▶ Challenge
Return every line in the records below that contains the word "screenshot".

====== Listed entries

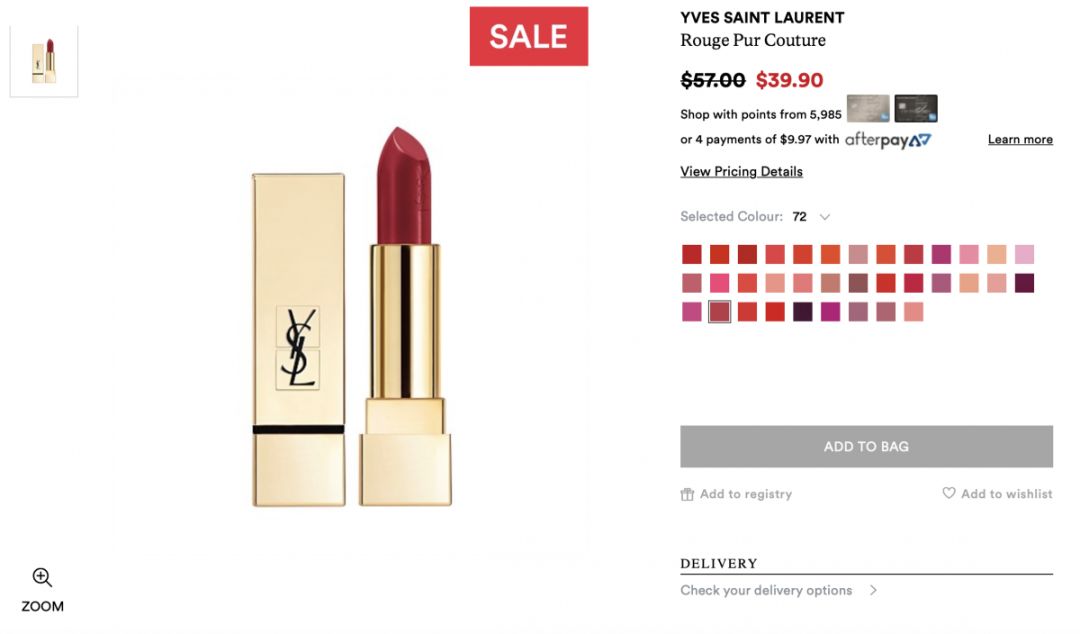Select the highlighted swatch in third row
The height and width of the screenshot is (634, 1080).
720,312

============
====== Listed entries

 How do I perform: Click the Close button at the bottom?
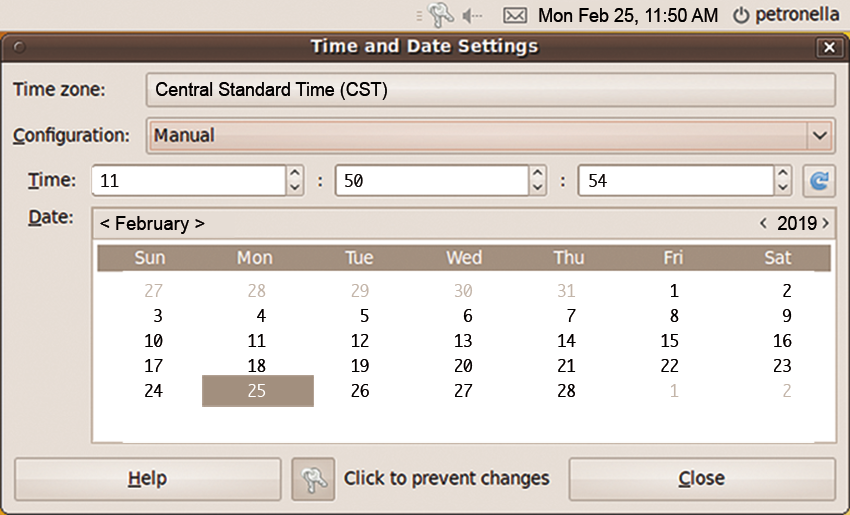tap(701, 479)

============

▶ Written solution
The height and width of the screenshot is (634, 1080).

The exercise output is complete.